What I could figure out from the documentation is that a node.io job passes through several stages: input, run, reduce, and output. The documentation also mentions that multiple invocations of the run method can be run in parallel, so the logical thing to do seems to be to pass in the page number to run, and have it scrape the results from a single page. You can then scrape lots of different pages in parallel.

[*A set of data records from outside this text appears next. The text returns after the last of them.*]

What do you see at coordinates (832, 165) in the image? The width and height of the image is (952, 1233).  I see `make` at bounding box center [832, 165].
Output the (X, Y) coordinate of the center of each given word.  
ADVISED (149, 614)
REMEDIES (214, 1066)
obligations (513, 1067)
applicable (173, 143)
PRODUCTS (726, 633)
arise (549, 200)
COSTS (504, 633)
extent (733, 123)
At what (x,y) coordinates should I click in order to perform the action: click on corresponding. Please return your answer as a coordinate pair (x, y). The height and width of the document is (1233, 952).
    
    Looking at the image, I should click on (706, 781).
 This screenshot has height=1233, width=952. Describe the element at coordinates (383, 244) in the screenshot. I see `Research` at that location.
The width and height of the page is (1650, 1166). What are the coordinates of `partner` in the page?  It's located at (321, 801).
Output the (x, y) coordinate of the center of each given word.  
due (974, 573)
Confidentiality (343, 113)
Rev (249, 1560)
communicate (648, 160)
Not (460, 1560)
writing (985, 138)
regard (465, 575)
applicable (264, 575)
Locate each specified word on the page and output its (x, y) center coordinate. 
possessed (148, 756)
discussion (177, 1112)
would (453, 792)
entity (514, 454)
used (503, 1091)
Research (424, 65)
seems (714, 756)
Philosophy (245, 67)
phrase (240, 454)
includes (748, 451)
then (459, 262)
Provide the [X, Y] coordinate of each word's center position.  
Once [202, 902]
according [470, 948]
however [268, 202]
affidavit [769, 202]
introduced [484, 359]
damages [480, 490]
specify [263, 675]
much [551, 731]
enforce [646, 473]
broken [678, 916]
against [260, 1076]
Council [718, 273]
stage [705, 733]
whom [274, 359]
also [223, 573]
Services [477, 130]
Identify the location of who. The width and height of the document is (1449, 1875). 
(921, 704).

To calculate the total number of pages, and pass the page numbers to the run method, I implemented an input method. There's not much documentation on this, but the key thing is to make sure it returns false once you're done, otherwise it'll keep getting called again and again. The other key thing is that you need to pass your data to the run method via the callback function, and it needs to be wrapped in an array. Here's the complete GitHub search results scraper:

var nodeio = require('node.io');
exports.job = new nodeio.Job({benchmark: true, max: 50}, {
    input: function(start, num, callback) {
        if(start !== 0) return false; // We only want the input method to run once
        var self = this;

        this.getHtml('https://github.com/search?type=Repositories&language=python&q=django&repo=&langOverride=&x=0&y=0&start_value=1', function(err, $) {
            if (err) self.exit(err);
            var total_pages = $('.pager_link').last().text;
            for(var i = 1; i < total_pages; i++) {
                callback([i]); // The page number will be passed to the run method
            }
            callback(null, false);
        });
    }, 
    run: function(page_number) {
        var self = this;
        this.getHtml('https://github.com/search?type=Repositories&language=python&q=django&repo=&langOverride=&x=0&y=0&start_value=' + page_number, function(err, $) {
            if (err) {
                console.log("ERROR", err);
                self.retry();
            }
            else {
                $('.result').each(function(listing) {
                    var project = {}
                    var title = $('h2 a', listing).fulltext;
                    project.author = title.substring(0, title.indexOf(" / "));
                    project.title = title.substring(title.indexOf(" / ") + 3);
                    project.link = "https://github.com" + $('h2 a', listing).attribs.href; 
                    var language = $('.language', listing).fulltext;
                    project.language = language.substring(1, language.length - 1); // Strip of leading and trailing brackets
                    project.description = $('.description', listing).fulltext
                    self.emit(project)
                });
            }
        });
    }
});

While my solution works I'm sure it's not optimal. By implementing an input method there's no way to specify a search term from the command line, which is far from ideal. Hopefully I'll be able to improve the scraper once some additional documentation is written, or after I've dug through the node.io code some more.

There's lots more than node.io can do. It has built in functions to do things like calculate the pagerank of a domain, resolving domain names to IPs, and lots of other useful utilities. Like Node.js it also has full support for coffeescript. It's a fantastic tool to have in your toolbox!